Wednesday, 25 June 2025

Time Travel And Causality

How would time travel affect causality? To be time travel, it would have to involve travel into the past which would mean an effect, arrival, preceding its cause, departure. This alone is enough to allow the first time travel paradox, circular causality, an earlier event both causing and caused by a later event. Anything else that happens depends on the nature of time.

In A Single Continuous Timeline
An effect precedes its cause, e.g., a time traveller arrives in the twenty-first century and will depart from the thirty-first century, although he experiences departure as preceding arrival.

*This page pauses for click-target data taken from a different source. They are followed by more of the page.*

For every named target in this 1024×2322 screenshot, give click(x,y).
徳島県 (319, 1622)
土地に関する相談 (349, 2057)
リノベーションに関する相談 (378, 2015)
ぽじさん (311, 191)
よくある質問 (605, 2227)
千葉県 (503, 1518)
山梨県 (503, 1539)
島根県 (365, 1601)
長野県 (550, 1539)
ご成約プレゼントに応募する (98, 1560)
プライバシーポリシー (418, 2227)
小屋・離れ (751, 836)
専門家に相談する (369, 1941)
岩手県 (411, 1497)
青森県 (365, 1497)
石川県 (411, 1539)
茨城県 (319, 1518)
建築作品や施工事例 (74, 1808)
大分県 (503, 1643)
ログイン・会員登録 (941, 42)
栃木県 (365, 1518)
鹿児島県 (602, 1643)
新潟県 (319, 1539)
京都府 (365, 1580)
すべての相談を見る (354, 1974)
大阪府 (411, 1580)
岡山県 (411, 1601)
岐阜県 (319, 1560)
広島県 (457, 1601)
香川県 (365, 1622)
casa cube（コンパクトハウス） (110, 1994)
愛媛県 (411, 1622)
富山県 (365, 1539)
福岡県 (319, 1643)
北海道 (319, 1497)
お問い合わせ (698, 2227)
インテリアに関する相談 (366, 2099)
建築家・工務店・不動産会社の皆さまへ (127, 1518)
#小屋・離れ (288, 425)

In A Single Discontinuous Timeline
An effect prevents the event that would have been its cause, e.g., a time traveller with memories of having grown up in a thirty-first century civilization arrives in the twenty-first century but then prevents that remembered civilization from coming into existence. ("Memory" acquires a different or extended meaning.)

In Successive Timelines
An event in an earlier timeline causes an event in a later timeline, e.g., Neldorian time criminals from a timeline where Rome won the Second Punic War arrive in a timeline where they will help Carthage to win the Second Punic War. In this example, the words, "earlier" and "later," describe a temporal relationship between the two timelines, not a temporal relationship within either of the timelines.

I think that that covers most coherent options.